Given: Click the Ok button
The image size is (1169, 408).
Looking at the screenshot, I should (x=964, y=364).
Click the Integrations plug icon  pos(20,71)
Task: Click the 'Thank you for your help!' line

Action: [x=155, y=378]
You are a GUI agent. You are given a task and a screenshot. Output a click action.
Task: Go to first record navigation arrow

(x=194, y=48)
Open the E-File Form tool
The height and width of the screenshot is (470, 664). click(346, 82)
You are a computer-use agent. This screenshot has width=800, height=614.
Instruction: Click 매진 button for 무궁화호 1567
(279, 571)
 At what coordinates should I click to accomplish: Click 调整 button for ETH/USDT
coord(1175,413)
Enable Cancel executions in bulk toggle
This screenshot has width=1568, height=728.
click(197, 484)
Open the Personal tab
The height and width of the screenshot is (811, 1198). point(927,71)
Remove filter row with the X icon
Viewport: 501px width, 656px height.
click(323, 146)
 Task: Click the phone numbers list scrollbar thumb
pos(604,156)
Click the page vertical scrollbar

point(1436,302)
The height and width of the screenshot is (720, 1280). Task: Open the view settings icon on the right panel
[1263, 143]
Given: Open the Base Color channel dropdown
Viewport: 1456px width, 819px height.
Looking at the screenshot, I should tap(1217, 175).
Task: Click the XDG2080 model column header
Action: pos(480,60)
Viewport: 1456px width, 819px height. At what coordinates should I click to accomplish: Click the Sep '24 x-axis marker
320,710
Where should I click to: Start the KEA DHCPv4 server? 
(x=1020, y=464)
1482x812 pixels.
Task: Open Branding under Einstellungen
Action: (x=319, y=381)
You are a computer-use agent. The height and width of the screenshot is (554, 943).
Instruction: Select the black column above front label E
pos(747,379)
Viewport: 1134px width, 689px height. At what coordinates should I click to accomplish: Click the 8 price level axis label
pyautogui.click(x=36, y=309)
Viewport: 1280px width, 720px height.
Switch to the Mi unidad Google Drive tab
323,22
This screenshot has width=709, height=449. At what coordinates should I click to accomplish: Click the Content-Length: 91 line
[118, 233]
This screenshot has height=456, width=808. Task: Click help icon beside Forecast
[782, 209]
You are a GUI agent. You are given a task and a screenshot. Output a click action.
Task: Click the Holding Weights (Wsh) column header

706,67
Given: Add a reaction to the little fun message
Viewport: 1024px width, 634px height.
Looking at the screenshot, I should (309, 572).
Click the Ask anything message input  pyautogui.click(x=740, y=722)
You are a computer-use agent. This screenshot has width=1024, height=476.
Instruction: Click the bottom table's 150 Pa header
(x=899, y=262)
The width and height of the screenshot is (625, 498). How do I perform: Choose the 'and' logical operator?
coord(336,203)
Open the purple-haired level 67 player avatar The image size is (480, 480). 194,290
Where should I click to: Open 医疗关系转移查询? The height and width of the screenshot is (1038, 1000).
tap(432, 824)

= = = = =

* _To do_: Turn the records above into a numbered list with one line per item, leaving out the blank lines.

* _Problem solution_:
1. Given: Click the Ok button
2. The image size is (1169, 408).
3. Looking at the screenshot, I should (x=964, y=364).
4. Click the Integrations plug icon  pos(20,71)
5. Task: Click the 'Thank you for your help!' line
6. Action: [x=155, y=378]
7. You are a GUI agent. You are given a task and a screenshot. Output a click action.
8. Task: Go to first record navigation arrow
9. (x=194, y=48)
10. Open the E-File Form tool
11. The height and width of the screenshot is (470, 664). click(346, 82)
12. You are a computer-use agent. This screenshot has width=800, height=614.
13. Instruction: Click 매진 button for 무궁화호 1567
14. (279, 571)
15.  At what coordinates should I click to accomplish: Click 调整 button for ETH/USDT
16. coord(1175,413)
17. Enable Cancel executions in bulk toggle
18. This screenshot has width=1568, height=728.
19. click(197, 484)
20. Open the Personal tab
21. The height and width of the screenshot is (811, 1198). point(927,71)
22. Remove filter row with the X icon
23. Viewport: 501px width, 656px height.
24. click(323, 146)
25.  Task: Click the phone numbers list scrollbar thumb
26. pos(604,156)
27. Click the page vertical scrollbar
28. point(1436,302)
29. The height and width of the screenshot is (720, 1280). Task: Open the view settings icon on the right panel
30. [1263, 143]
31. Given: Open the Base Color channel dropdown
32. Viewport: 1456px width, 819px height.
33. Looking at the screenshot, I should tap(1217, 175).
34. Task: Click the XDG2080 model column header
35. Action: pos(480,60)
36. Viewport: 1456px width, 819px height. At what coordinates should I click to accomplish: Click the Sep '24 x-axis marker
37. 320,710
38. Where should I click to: Start the KEA DHCPv4 server? 
39. (x=1020, y=464)
40. 1482x812 pixels.
41. Task: Open Branding under Einstellungen
42. Action: (x=319, y=381)
43. You are a computer-use agent. The height and width of the screenshot is (554, 943).
44. Instruction: Select the black column above front label E
45. pos(747,379)
46. Viewport: 1134px width, 689px height. At what coordinates should I click to accomplish: Click the 8 price level axis label
47. pyautogui.click(x=36, y=309)
48. Viewport: 1280px width, 720px height.
49. Switch to the Mi unidad Google Drive tab
50. 323,22
51. This screenshot has width=709, height=449. At what coordinates should I click to accomplish: Click the Content-Length: 91 line
52. [118, 233]
53. This screenshot has height=456, width=808. Task: Click help icon beside Forecast
54. [782, 209]
55. You are a GUI agent. You are given a task and a screenshot. Output a click action.
56. Task: Click the Holding Weights (Wsh) column header
57. 706,67
58. Given: Add a reaction to the little fun message
59. Viewport: 1024px width, 634px height.
60. Looking at the screenshot, I should (309, 572).
61. Click the Ask anything message input  pyautogui.click(x=740, y=722)
62. You are a computer-use agent. This screenshot has width=1024, height=476.
63. Instruction: Click the bottom table's 150 Pa header
64. (x=899, y=262)
65. The width and height of the screenshot is (625, 498). How do I perform: Choose the 'and' logical operator?
66. coord(336,203)
67. Open the purple-haired level 67 player avatar The image size is (480, 480). 194,290
68. Where should I click to: Open 医疗关系转移查询? The height and width of the screenshot is (1038, 1000).
69. tap(432, 824)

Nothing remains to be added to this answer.